Interface element rows:
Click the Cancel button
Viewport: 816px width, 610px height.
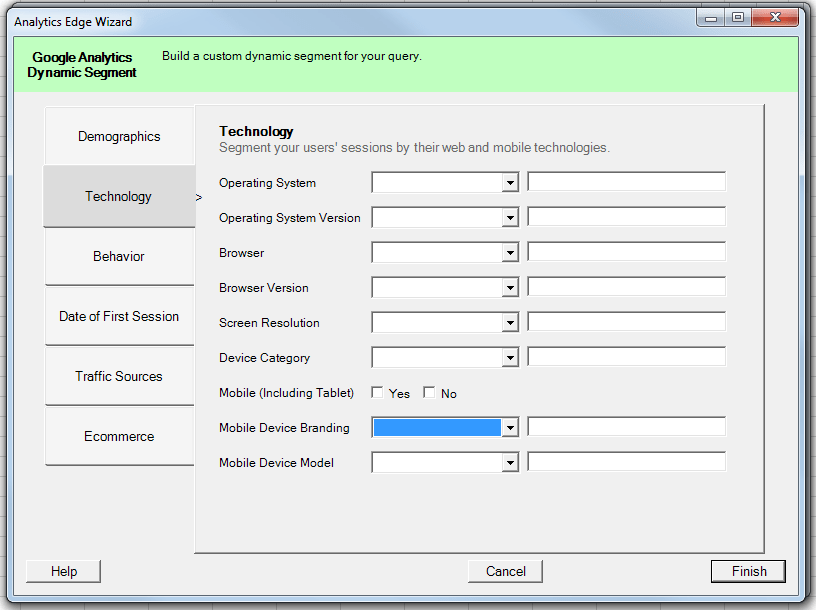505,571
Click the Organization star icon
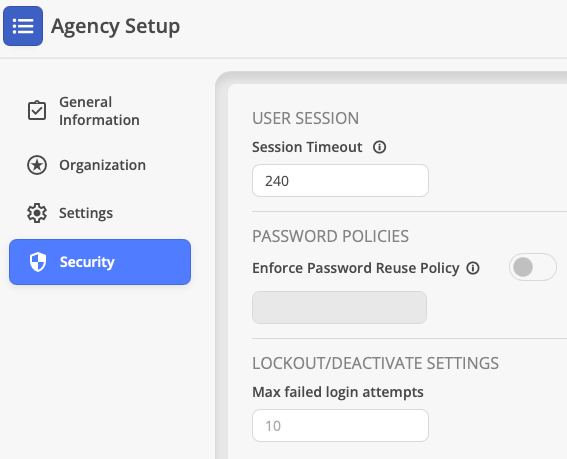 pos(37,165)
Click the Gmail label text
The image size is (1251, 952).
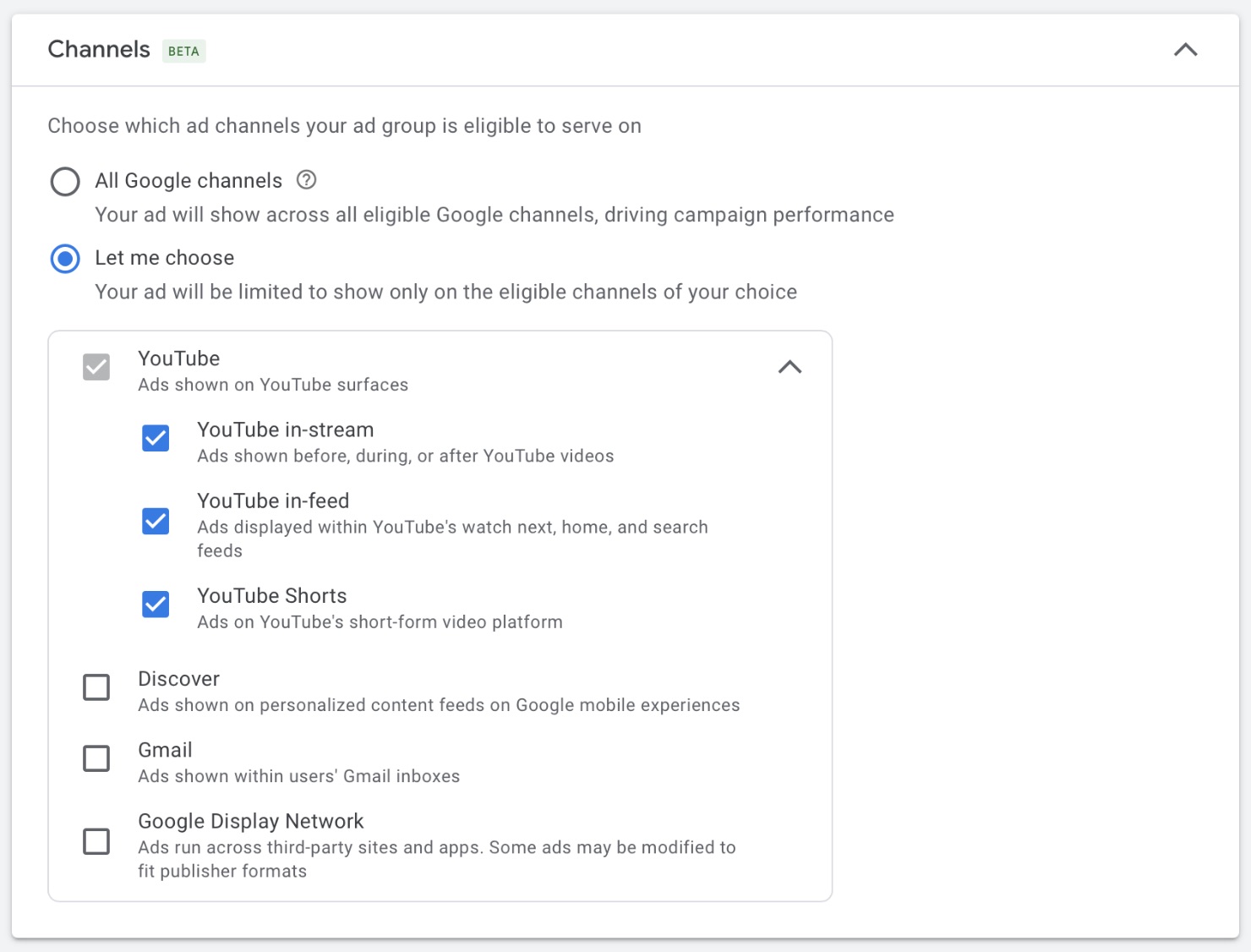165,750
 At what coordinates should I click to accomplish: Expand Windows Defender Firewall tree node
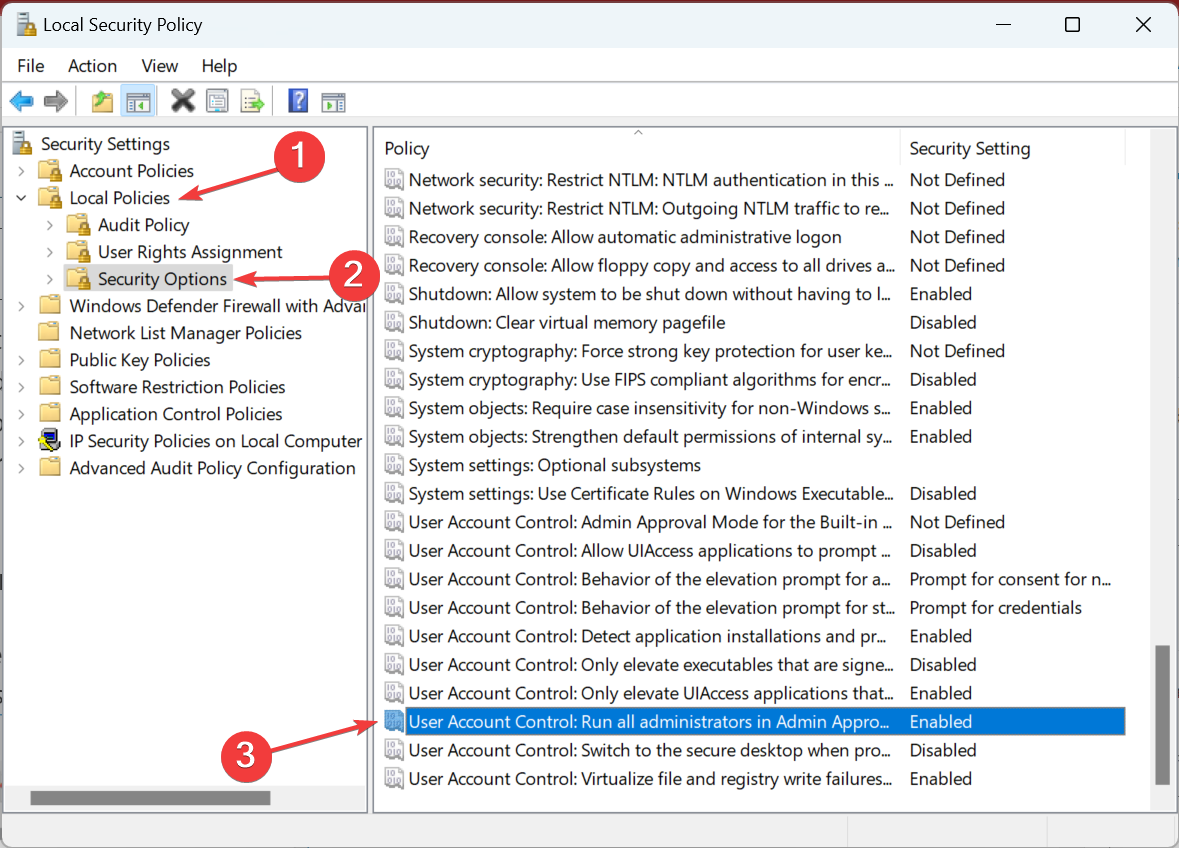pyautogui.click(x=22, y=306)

Task instructions >>
Print every row above verbatim, leaving out the pictures.

Exercise result >>
Click the Cancel button
Viewport: 816px width, 610px height.
505,571
Click the Organization star icon
 pos(37,165)
Click the Gmail label text
The image size is (1251, 952).
165,750
 At what coordinates should I click to accomplish: Expand Windows Defender Firewall tree node
pyautogui.click(x=22, y=306)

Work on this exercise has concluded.